We have previously discussed with customers that we felt that their existing annuity / pension provider may want to buy back the annuity in exchange for a cash lump sum. We felt that many providers may want to try free themselves from an annuity they sold to a customer which the regulators current annuity sales review may highlight as a poor sale. However the Government has said that “the government is not minded to allow the original annuity provider to purchase, and then discontinue, their own customers’ annuities”. Perhaps they are worried that one poor customer outcome could lead to another.

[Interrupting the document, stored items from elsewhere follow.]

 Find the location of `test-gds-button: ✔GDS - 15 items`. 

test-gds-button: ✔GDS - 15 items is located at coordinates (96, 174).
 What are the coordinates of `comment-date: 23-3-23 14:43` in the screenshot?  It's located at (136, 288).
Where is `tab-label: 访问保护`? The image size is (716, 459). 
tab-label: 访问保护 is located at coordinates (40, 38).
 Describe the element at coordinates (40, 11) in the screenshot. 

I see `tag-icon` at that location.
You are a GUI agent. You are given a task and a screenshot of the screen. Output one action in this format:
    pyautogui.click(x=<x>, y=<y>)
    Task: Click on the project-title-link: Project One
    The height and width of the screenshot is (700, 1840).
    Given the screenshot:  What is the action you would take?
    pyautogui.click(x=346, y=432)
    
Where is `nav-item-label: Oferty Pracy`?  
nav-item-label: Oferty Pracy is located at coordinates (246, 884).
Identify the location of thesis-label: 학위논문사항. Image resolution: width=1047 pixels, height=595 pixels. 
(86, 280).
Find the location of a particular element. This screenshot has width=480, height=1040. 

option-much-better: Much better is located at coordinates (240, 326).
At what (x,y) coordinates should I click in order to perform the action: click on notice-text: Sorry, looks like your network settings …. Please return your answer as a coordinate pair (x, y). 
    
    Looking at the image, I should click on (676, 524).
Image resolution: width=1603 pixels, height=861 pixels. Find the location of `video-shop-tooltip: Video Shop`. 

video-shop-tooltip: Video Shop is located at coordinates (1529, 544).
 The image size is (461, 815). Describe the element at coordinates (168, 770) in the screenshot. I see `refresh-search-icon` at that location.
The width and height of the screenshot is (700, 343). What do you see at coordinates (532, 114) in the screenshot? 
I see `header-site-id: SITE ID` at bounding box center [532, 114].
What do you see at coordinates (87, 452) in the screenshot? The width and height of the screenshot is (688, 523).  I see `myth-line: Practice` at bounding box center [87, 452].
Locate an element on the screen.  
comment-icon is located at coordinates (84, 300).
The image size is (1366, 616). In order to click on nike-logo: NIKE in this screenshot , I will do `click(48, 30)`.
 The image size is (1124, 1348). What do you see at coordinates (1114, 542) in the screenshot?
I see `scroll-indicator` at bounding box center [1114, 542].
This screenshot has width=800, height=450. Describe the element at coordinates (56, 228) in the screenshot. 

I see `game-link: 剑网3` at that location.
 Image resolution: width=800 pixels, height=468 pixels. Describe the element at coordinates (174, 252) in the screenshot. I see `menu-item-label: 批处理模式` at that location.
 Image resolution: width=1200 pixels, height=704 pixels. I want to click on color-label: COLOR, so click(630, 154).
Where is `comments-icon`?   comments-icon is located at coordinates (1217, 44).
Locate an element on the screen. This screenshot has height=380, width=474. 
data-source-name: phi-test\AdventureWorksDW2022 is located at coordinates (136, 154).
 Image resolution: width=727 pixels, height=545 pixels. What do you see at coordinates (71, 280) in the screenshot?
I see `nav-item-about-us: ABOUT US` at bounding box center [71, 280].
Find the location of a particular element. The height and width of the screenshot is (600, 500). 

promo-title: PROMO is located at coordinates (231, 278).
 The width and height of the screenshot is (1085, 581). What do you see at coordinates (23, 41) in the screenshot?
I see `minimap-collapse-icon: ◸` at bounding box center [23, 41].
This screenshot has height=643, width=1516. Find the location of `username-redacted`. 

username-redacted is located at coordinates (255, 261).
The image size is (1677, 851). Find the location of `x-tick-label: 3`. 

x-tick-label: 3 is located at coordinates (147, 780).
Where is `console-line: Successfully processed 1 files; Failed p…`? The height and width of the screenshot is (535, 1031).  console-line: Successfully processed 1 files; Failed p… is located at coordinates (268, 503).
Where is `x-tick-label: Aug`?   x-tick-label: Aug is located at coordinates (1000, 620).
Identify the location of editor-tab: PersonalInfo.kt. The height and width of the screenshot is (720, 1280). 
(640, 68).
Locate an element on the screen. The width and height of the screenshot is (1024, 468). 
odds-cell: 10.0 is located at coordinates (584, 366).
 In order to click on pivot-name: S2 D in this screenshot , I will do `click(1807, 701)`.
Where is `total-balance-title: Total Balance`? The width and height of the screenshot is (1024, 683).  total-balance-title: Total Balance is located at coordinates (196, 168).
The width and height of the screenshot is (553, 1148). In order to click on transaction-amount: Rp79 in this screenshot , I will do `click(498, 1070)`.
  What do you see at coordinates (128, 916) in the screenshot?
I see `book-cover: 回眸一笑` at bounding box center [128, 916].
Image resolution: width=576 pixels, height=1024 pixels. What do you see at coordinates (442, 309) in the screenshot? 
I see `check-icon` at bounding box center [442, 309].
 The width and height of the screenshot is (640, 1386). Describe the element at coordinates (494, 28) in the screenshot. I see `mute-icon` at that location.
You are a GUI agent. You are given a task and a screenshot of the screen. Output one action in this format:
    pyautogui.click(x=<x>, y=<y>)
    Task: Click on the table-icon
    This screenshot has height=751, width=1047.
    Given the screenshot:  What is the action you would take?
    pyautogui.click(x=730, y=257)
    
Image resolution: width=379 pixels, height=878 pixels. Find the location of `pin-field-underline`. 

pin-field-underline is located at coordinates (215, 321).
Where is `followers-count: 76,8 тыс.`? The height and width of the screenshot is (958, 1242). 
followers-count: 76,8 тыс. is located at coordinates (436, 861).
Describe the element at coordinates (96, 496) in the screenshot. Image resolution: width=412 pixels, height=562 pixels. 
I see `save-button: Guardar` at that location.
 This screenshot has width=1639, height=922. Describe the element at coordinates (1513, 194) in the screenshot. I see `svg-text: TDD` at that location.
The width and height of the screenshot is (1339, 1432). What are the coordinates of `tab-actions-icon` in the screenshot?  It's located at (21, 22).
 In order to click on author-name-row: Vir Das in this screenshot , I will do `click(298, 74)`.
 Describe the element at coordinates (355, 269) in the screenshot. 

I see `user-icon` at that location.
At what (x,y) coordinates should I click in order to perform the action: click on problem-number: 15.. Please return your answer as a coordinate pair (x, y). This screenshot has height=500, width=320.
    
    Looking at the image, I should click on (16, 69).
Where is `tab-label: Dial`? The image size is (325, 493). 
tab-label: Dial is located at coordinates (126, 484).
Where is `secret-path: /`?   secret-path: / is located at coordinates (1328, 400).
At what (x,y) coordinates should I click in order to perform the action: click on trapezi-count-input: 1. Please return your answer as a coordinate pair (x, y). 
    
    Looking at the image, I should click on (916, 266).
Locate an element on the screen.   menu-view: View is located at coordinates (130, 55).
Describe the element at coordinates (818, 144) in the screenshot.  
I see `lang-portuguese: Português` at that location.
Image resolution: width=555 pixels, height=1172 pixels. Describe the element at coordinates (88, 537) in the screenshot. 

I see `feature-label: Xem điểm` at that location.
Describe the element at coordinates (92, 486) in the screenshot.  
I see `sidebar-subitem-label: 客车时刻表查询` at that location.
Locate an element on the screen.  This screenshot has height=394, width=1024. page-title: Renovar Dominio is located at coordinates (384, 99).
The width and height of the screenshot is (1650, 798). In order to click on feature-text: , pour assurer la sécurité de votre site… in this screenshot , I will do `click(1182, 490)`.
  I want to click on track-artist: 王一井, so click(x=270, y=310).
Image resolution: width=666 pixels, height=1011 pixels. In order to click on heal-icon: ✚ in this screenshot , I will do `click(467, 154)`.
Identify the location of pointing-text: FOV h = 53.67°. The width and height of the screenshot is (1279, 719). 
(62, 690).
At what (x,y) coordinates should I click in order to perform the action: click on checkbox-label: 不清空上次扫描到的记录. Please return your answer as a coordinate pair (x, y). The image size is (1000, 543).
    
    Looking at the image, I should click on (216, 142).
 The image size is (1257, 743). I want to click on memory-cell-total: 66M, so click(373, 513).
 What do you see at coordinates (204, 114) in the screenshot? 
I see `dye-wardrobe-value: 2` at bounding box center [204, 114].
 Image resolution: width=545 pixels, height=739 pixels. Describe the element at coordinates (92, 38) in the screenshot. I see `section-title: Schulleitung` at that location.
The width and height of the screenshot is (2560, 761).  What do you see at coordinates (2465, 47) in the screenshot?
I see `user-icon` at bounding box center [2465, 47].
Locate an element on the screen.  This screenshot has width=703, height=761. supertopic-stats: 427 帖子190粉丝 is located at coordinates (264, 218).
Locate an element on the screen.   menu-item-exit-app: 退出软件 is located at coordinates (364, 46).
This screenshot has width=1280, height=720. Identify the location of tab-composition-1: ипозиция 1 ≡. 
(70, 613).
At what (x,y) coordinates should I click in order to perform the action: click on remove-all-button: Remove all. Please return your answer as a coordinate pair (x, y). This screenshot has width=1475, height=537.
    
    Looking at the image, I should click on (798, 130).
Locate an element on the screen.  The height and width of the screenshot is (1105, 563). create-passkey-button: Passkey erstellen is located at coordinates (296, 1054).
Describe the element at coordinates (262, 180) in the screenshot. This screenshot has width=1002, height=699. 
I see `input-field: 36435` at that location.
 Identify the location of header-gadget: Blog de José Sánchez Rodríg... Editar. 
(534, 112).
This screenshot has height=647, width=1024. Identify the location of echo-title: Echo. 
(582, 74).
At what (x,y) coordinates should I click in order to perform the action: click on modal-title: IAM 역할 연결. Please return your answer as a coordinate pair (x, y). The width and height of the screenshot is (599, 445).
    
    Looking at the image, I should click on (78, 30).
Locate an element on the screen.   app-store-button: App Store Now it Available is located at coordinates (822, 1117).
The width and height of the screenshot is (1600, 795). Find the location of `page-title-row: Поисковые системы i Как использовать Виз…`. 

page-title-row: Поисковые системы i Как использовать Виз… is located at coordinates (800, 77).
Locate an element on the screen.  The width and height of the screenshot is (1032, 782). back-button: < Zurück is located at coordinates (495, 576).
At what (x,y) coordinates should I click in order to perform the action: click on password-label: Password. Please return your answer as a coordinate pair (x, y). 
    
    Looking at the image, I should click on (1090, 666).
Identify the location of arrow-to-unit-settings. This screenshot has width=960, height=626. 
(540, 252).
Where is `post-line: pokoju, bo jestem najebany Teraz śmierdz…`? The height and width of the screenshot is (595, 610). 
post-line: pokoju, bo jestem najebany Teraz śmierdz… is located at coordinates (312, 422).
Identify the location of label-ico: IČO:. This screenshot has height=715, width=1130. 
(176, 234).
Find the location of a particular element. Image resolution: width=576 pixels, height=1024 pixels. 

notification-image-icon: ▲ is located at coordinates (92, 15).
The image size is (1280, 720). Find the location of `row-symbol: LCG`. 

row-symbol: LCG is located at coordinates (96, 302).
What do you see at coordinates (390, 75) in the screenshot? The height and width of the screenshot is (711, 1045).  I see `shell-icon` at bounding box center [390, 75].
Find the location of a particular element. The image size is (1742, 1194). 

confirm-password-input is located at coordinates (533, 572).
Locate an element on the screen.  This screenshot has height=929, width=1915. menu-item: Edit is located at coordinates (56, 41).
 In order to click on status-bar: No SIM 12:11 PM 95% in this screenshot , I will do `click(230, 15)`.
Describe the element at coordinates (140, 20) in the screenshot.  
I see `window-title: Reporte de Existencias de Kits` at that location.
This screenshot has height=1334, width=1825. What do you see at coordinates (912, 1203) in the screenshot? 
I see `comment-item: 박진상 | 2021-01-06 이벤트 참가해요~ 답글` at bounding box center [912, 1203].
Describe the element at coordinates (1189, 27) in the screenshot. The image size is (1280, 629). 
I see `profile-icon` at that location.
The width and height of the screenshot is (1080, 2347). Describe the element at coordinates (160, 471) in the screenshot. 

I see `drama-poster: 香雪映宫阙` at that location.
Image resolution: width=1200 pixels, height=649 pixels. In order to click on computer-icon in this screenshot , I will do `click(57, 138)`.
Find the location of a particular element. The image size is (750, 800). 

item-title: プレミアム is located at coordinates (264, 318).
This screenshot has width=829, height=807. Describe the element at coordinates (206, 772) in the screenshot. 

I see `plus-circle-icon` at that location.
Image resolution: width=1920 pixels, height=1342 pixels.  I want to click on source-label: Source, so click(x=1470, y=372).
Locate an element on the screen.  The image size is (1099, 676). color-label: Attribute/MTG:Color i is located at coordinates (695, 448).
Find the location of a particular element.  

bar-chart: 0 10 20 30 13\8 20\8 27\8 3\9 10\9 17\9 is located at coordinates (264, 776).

This means that if you do want to sell your annuity you are going to have to put it up for auction and sell it to the highest bidder. Only financial institutions will be able to buy your annuity. The older or less healthy someone is, the less they will receive for their -annuity as the buyer will only receive the income until the seller’s death.
So what can you expect to receive?
It is important to start this section by making you aware that these are some assumptions being made by various financial institutions. Nothing is yet guaranteed and there is still plenty of time for things to change.
Fidelity Worldwide Investment think that a £100,000 pension pot used 10 years ago by a then 65-year-old to buy a £7,000-a-year annuity would receive about £48,000 if there were able to sell it today. Now aged 75-year-old they would be giving up their £7,000 a year income for £48,000, just short of 6 years income, although the lump sum would be liable to income tax.
Some industry experts are more optimistic, particularly for those who have not held their annuity for long. Hymans Robertson, fee that holders of annuities who bought five years ago could get back as much as they put in, despite the fact that they have been drawing an income throughout those five years. They estimates that someone who used their £50,000 pension fund to take out an annuity five years ago when they were 65 would have been given an income of £3,600 a year, so would have received £18,000 in payments so far. It then calculates that the now 70-year-old would be able to sell it for £58,900 – i.e., giving them £8,900 more than they had five years earlier, despite taking the income over that time. We are less certain about this forecast but we would love to be proved wrong.
As previously stated income tax is very likely to be payable on any lump sum you receive. Even people on very modest incomes could find that the lump sum they received pushes them into 40% or even 45% tax if the lump sum you receive plus any other income you earn when added together is worth £150,000 or more.
As always we finish this email by reminding you that a regular income in retirement is a very important and valuable asset. A lump sum (particually after tax) may not in your best financial interests.